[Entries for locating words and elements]

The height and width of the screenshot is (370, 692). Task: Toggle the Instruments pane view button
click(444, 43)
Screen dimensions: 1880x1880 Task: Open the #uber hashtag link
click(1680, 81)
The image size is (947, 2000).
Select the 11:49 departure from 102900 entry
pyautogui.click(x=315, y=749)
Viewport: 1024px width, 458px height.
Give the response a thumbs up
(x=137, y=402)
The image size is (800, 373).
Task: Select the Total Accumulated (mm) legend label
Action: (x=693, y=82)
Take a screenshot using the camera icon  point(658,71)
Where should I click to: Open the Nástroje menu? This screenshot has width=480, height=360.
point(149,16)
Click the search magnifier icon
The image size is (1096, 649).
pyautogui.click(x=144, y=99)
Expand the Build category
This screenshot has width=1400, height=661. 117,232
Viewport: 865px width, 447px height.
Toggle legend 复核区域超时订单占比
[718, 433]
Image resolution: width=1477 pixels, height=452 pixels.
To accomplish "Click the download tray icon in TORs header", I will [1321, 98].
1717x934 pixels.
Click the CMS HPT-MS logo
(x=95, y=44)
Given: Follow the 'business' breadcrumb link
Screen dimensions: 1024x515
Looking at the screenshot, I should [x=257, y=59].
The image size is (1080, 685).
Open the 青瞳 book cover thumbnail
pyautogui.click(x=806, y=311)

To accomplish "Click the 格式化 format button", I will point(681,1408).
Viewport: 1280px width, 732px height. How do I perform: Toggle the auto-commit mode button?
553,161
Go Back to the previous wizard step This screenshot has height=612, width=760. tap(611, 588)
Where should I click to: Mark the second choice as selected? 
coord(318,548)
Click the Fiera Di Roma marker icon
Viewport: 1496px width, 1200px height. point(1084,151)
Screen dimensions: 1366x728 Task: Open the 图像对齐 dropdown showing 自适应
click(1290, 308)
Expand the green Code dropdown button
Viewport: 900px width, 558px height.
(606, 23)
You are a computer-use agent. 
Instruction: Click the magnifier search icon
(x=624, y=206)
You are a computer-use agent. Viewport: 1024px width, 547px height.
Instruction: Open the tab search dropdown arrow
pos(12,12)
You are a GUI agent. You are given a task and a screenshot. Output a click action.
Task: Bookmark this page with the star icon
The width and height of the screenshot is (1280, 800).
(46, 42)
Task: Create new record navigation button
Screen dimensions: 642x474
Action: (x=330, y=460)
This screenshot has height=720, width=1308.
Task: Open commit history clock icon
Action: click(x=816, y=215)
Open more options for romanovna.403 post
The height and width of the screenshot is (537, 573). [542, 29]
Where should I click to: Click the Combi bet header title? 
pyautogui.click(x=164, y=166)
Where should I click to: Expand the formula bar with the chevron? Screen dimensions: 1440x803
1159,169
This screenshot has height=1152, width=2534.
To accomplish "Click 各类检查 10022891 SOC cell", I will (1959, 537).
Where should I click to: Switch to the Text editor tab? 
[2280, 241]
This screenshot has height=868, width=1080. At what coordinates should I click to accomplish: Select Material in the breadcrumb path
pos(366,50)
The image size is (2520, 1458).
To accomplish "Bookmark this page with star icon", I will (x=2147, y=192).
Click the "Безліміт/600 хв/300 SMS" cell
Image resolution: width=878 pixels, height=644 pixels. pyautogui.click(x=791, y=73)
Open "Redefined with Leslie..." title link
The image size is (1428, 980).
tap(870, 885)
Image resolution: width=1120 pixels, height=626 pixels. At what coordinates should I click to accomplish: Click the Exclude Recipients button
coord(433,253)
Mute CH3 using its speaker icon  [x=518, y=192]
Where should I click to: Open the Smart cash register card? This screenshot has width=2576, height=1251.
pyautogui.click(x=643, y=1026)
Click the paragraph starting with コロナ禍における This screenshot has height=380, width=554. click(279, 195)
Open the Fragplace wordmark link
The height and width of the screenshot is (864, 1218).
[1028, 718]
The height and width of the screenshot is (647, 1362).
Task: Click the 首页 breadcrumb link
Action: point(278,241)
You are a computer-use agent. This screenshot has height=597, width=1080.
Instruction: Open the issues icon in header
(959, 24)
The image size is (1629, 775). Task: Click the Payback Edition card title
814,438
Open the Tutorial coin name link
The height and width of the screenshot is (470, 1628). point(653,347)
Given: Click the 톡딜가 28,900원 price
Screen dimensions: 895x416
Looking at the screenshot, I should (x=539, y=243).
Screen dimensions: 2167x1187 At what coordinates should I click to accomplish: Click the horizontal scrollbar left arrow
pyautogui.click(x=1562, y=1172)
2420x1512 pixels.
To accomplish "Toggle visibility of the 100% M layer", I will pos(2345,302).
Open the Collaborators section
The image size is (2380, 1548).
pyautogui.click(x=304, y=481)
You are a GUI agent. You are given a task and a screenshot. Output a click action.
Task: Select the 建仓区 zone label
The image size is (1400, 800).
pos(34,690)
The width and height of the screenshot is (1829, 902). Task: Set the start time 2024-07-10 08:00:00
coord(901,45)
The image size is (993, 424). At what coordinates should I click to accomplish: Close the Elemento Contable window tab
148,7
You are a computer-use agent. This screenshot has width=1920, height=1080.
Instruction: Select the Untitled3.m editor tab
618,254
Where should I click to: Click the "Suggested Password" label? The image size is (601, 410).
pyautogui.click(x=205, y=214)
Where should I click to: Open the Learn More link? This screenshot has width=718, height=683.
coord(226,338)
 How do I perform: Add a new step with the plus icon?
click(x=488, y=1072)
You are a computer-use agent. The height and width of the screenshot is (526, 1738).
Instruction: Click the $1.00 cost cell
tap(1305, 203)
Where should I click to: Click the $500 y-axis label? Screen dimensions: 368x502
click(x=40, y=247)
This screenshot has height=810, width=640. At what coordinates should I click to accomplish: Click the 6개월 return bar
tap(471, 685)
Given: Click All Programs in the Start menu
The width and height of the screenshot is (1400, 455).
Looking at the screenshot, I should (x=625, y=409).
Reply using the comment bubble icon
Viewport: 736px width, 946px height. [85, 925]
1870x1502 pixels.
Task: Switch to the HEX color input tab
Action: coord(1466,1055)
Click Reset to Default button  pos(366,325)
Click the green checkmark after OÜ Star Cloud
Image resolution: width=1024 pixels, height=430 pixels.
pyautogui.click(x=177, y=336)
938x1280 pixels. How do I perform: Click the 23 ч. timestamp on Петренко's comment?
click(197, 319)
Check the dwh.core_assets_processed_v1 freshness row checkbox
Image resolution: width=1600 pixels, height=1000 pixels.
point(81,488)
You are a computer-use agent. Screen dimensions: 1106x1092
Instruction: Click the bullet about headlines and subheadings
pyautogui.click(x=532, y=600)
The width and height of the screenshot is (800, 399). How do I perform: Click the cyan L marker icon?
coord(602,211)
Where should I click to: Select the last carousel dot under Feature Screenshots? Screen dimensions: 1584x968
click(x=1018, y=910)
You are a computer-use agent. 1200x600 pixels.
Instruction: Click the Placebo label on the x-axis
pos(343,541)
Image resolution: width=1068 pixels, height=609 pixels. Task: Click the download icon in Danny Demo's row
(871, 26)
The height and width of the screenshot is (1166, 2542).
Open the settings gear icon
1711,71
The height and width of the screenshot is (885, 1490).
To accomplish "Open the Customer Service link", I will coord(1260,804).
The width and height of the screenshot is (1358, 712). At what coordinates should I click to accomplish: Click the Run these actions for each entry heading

> **GIVEN REQUEST**:
Change every "Where should I click to" in the entries above to "Which spot should I click to" and leave everything else as it is.

> **FINAL RESULT**:
The height and width of the screenshot is (370, 692). Task: Toggle the Instruments pane view button
click(444, 43)
Screen dimensions: 1880x1880 Task: Open the #uber hashtag link
click(1680, 81)
The image size is (947, 2000).
Select the 11:49 departure from 102900 entry
pyautogui.click(x=315, y=749)
Viewport: 1024px width, 458px height.
Give the response a thumbs up
(x=137, y=402)
The image size is (800, 373).
Task: Select the Total Accumulated (mm) legend label
Action: (x=693, y=82)
Take a screenshot using the camera icon  point(658,71)
Which spot should I click to: Open the Nástroje menu? This screenshot has width=480, height=360.
point(149,16)
Click the search magnifier icon
The image size is (1096, 649).
pyautogui.click(x=144, y=99)
Expand the Build category
This screenshot has width=1400, height=661. 117,232
Viewport: 865px width, 447px height.
Toggle legend 复核区域超时订单占比
[718, 433]
Image resolution: width=1477 pixels, height=452 pixels.
To accomplish "Click the download tray icon in TORs header", I will [1321, 98].
1717x934 pixels.
Click the CMS HPT-MS logo
(x=95, y=44)
Given: Follow the 'business' breadcrumb link
Screen dimensions: 1024x515
Looking at the screenshot, I should [x=257, y=59].
The image size is (1080, 685).
Open the 青瞳 book cover thumbnail
pyautogui.click(x=806, y=311)

To accomplish "Click the 格式化 format button", I will point(681,1408).
Viewport: 1280px width, 732px height. How do I perform: Toggle the auto-commit mode button?
553,161
Go Back to the previous wizard step This screenshot has height=612, width=760. tap(611, 588)
Which spot should I click to: Mark the second choice as selected? 
coord(318,548)
Click the Fiera Di Roma marker icon
Viewport: 1496px width, 1200px height. point(1084,151)
Screen dimensions: 1366x728 Task: Open the 图像对齐 dropdown showing 自适应
click(1290, 308)
Expand the green Code dropdown button
Viewport: 900px width, 558px height.
(606, 23)
You are a computer-use agent. 
Instruction: Click the magnifier search icon
(x=624, y=206)
You are a computer-use agent. Viewport: 1024px width, 547px height.
Instruction: Open the tab search dropdown arrow
pos(12,12)
You are a GUI agent. You are given a task and a screenshot. Output a click action.
Task: Bookmark this page with the star icon
The width and height of the screenshot is (1280, 800).
(46, 42)
Task: Create new record navigation button
Screen dimensions: 642x474
Action: (x=330, y=460)
This screenshot has height=720, width=1308.
Task: Open commit history clock icon
Action: click(x=816, y=215)
Open more options for romanovna.403 post
The height and width of the screenshot is (537, 573). [542, 29]
Which spot should I click to: Click the Combi bet header title? 
pyautogui.click(x=164, y=166)
Which spot should I click to: Expand the formula bar with the chevron? Screen dimensions: 1440x803
1159,169
This screenshot has height=1152, width=2534.
To accomplish "Click 各类检查 10022891 SOC cell", I will (1959, 537).
Which spot should I click to: Switch to the Text editor tab? 
[2280, 241]
This screenshot has height=868, width=1080. At what coordinates should I click to accomplish: Select Material in the breadcrumb path
pos(366,50)
The image size is (2520, 1458).
To accomplish "Bookmark this page with star icon", I will (x=2147, y=192).
Click the "Безліміт/600 хв/300 SMS" cell
Image resolution: width=878 pixels, height=644 pixels. pyautogui.click(x=791, y=73)
Open "Redefined with Leslie..." title link
The image size is (1428, 980).
tap(870, 885)
Image resolution: width=1120 pixels, height=626 pixels. At what coordinates should I click to accomplish: Click the Exclude Recipients button
coord(433,253)
Mute CH3 using its speaker icon  [x=518, y=192]
Which spot should I click to: Open the Smart cash register card? This screenshot has width=2576, height=1251.
pyautogui.click(x=643, y=1026)
Click the paragraph starting with コロナ禍における This screenshot has height=380, width=554. click(279, 195)
Open the Fragplace wordmark link
The height and width of the screenshot is (864, 1218).
[1028, 718]
The height and width of the screenshot is (647, 1362).
Task: Click the 首页 breadcrumb link
Action: point(278,241)
You are a computer-use agent. This screenshot has height=597, width=1080.
Instruction: Open the issues icon in header
(959, 24)
The image size is (1629, 775). Task: Click the Payback Edition card title
814,438
Open the Tutorial coin name link
The height and width of the screenshot is (470, 1628). point(653,347)
Given: Click the 톡딜가 28,900원 price
Screen dimensions: 895x416
Looking at the screenshot, I should (x=539, y=243).
Screen dimensions: 2167x1187 At what coordinates should I click to accomplish: Click the horizontal scrollbar left arrow
pyautogui.click(x=1562, y=1172)
2420x1512 pixels.
To accomplish "Toggle visibility of the 100% M layer", I will pos(2345,302).
Open the Collaborators section
The image size is (2380, 1548).
pyautogui.click(x=304, y=481)
You are a GUI agent. You are given a task and a screenshot. Output a click action.
Task: Select the 建仓区 zone label
The image size is (1400, 800).
pos(34,690)
The width and height of the screenshot is (1829, 902). Task: Set the start time 2024-07-10 08:00:00
coord(901,45)
The image size is (993, 424). At what coordinates should I click to accomplish: Close the Elemento Contable window tab
148,7
You are a computer-use agent. This screenshot has width=1920, height=1080.
Instruction: Select the Untitled3.m editor tab
618,254
Which spot should I click to: Click the "Suggested Password" label? The image size is (601, 410).
pyautogui.click(x=205, y=214)
Which spot should I click to: Open the Learn More link? This screenshot has width=718, height=683.
coord(226,338)
 How do I perform: Add a new step with the plus icon?
click(x=488, y=1072)
You are a computer-use agent. The height and width of the screenshot is (526, 1738).
Instruction: Click the $1.00 cost cell
tap(1305, 203)
Which spot should I click to: Click the $500 y-axis label? Screen dimensions: 368x502
click(x=40, y=247)
This screenshot has height=810, width=640. At what coordinates should I click to accomplish: Click the 6개월 return bar
tap(471, 685)
Given: Click All Programs in the Start menu
The width and height of the screenshot is (1400, 455).
Looking at the screenshot, I should (x=625, y=409).
Reply using the comment bubble icon
Viewport: 736px width, 946px height. [85, 925]
1870x1502 pixels.
Task: Switch to the HEX color input tab
Action: coord(1466,1055)
Click Reset to Default button  pos(366,325)
Click the green checkmark after OÜ Star Cloud
Image resolution: width=1024 pixels, height=430 pixels.
pyautogui.click(x=177, y=336)
938x1280 pixels. How do I perform: Click the 23 ч. timestamp on Петренко's comment?
click(197, 319)
Check the dwh.core_assets_processed_v1 freshness row checkbox
Image resolution: width=1600 pixels, height=1000 pixels.
point(81,488)
You are a computer-use agent. Screen dimensions: 1106x1092
Instruction: Click the bullet about headlines and subheadings
pyautogui.click(x=532, y=600)
The width and height of the screenshot is (800, 399). How do I perform: Click the cyan L marker icon?
coord(602,211)
Which spot should I click to: Select the last carousel dot under Feature Screenshots? Screen dimensions: 1584x968
click(x=1018, y=910)
You are a computer-use agent. 1200x600 pixels.
Instruction: Click the Placebo label on the x-axis
pos(343,541)
Image resolution: width=1068 pixels, height=609 pixels. Task: Click the download icon in Danny Demo's row
(871, 26)
The height and width of the screenshot is (1166, 2542).
Open the settings gear icon
1711,71
The height and width of the screenshot is (885, 1490).
To accomplish "Open the Customer Service link", I will coord(1260,804).
The width and height of the screenshot is (1358, 712). At what coordinates should I click to accomplish: Click the Run these actions for each entry heading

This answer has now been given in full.